Hewlett-Packard's Vertica team is continuing to lose high ranking employees to Boston-area big data startups, in a sign of the intensifying battle for talent in one of enterprise software's hottest segments.
Hadapt, a Cambridge, Mass.-based big data startup that has been especially aggressive of late in cherry-picking Vertica staffers, on Monday announced the hiring of Scott Howser as vice president of marketing, a position he previously held at Vertica before leaving in May.
Howser joins Mingsheng Hong, who joined Hadapt in June as chief data scientist after spending the previous four years at Vertica as field CTO; and Brian Murphy, former Vertica regional sales director, who joined Hadapt in May in the same role.
HP closed its acquisition of Vertica last March. The deal, reportedly in the neighborhood of $350 million, was ex-HP CEO Leo Apotheker's first step toward remaking HP into an enterprise software player. It brought HP a real-time analytics platform capable of handling large volumes of data in physical, virtual and cloud environments.
[Related: HP Loses Several Top Vertica Execs As Big Data Talent Wars Heat Up ]
However, sources familiar with the situation told CRN the ongoing talent drain from Vertica could impact HP's ability to leverage these assets. In the past two months, HP's Vertica team has lost around 20 employees from a team of roughly 150, and the defections are likely to continue as big data startups recruit more aggressively for talent, sources said.
This month, Karen Harris, principal software engineer at Vertica, moved to Ipswitch as lead client developer; and Sarah Foster, business development manager at Vertica Systems, left to become director of sales and marketing at Solano Labs, a San Francisco-based developer of cloud based software development and testing tools.

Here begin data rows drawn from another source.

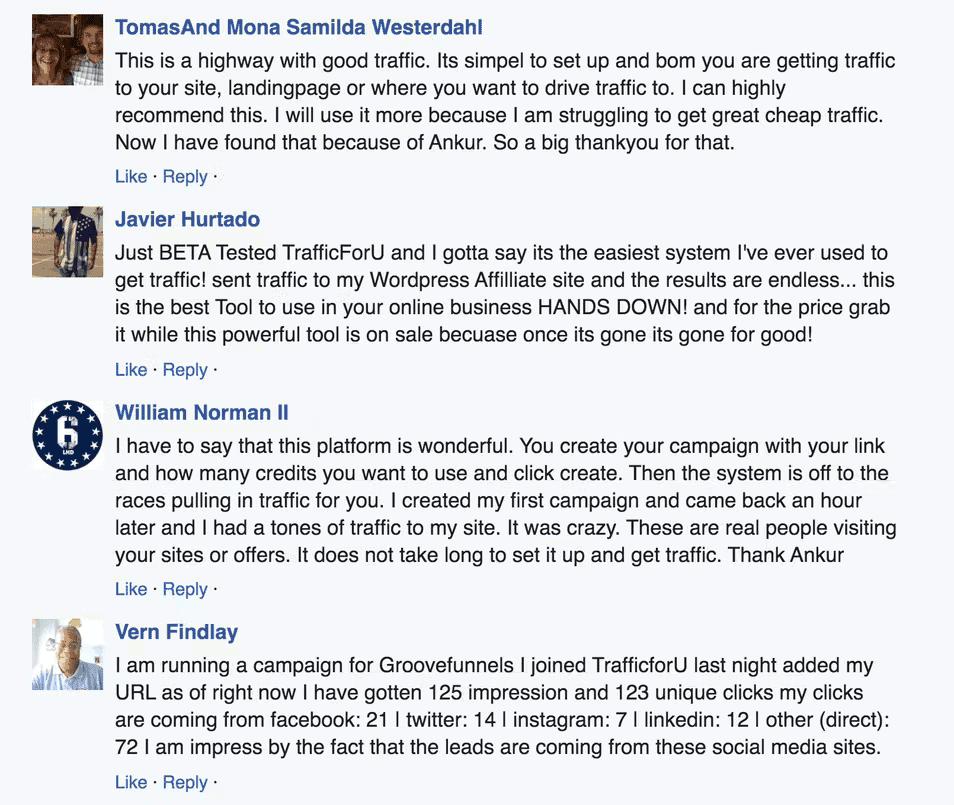The height and width of the screenshot is (805, 954).
Task: Like Vern Findlay's Groovefunnels comment
Action: pyautogui.click(x=131, y=782)
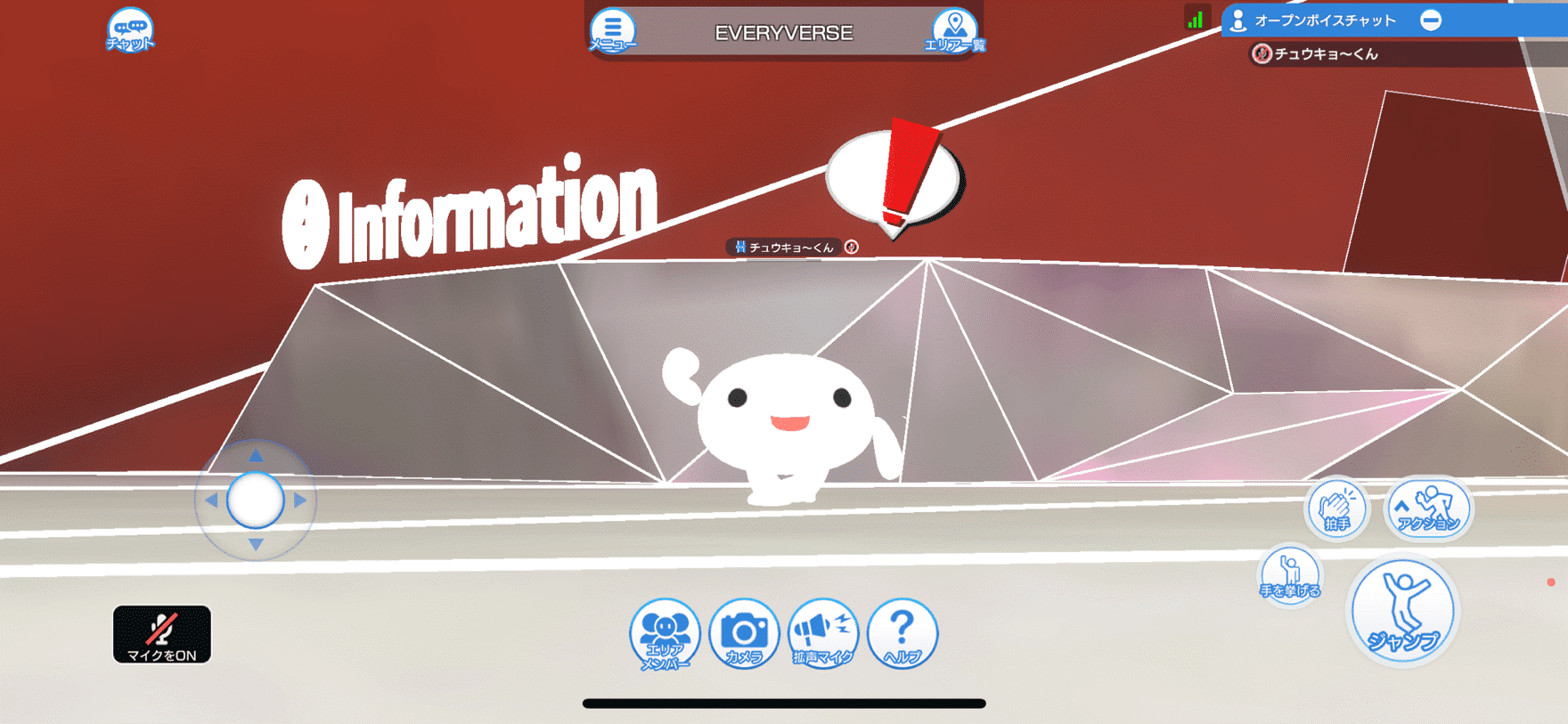Tap the ジャンプ jump button
Image resolution: width=1568 pixels, height=724 pixels.
(x=1403, y=611)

Jason Coville, Vertica's director of inside sales, left in June and is now vice president of sales at InsightSquared, a Cambridge, Mass.-based big data startup focused on the SMB space.
HP did not respond to a request for confirmation of their departures, but all three have updated their LinkedIn profiles to reflect their new positions.
Kyruus, a Boston based big data startup in the health-care space, last week announced the hiring of Renee Bochman, former director of customer service at Vertica, as vice president of client services. Shilpa Lawande, vice president of engineering at Vertica, is taking on Bochman's customer support duties, according to her recently updated LinkedIn profile.
Lawande, who has been with Vertica since 2005 and previously spent seven years as a member of Oracle's technical staff, is one of the most highly regarded members of the Vertica team. "Shilpa is truly a superstar," Vertica co-founder and former CEO Andy Palmer wrote in a 2007 recommendation listed on Lawande's LinkedIn page. "She's a unique talent in the database industry."
HP declined to comment on the significance of Lawande's expanded role. But her LinkedIn page invites database professionals to submit their resumes, an indication that she is involved in repopulating Vertica's talent ranks.
NEXT: Origins Of The Vertica Exodus
Vertica's talent exodus began in March when Vertica CEO Chris Lynch left HP to become a partner at Atlas Venture, a Cambridge, Mass.-based venture capital firm.
In May, Vertica CTO Dan Holle left HP to take the CTO position at Greenplum, a division of EMC.
There is also a well-worn path from Vertica to Cloudant, a Cambridge, Mass.-based startup founded in 2008 by three MIT physicists. Derek Schoettle, former vice president of communications, media and entertainment at Vertica, left in November to become CEO of Cloudant. Rob O'Brien, a former field engineer at Vertica, is now vice president of customer service at Cloudant. Andy Ellicott, vice president of marketing at Cloudant, was senior marketing director at Vertica from 2006 to 2009.
HP last November established Vertica and Autonomy as the cornerstones of its Information Management business unit, but that plan lasted all of four months.
In March, HP moved Vertica into its Software division, which at the time was led by Bill Veghte, executive vice president and chief strategy officer. In May, HP moved Veghte to COO and hired George Kadifa, venture capitalist and former CEO of application service provider Corio, to run the Software division.
Vertica was supposed to be a channel play, but at this point it is tough to find HP partners that sell it. HP is telling partners they will be able to resell Vertica products starting Dec. 1, but HP did not respond to a request for confirmation.
In the meantime, the lack of communication from HP on Vertica, combined with the constant leadership changes, has caused at least one HP partner to shift their sales focus to competing big data analytics products.
"We were paying attention to Vertica for a while because it looked like a fit with our big data initiatives," said the source, who requested anonymity. "But since Vertica was put into the same group with Autonomy, they have been completely off the radar. We're not even looking at those products."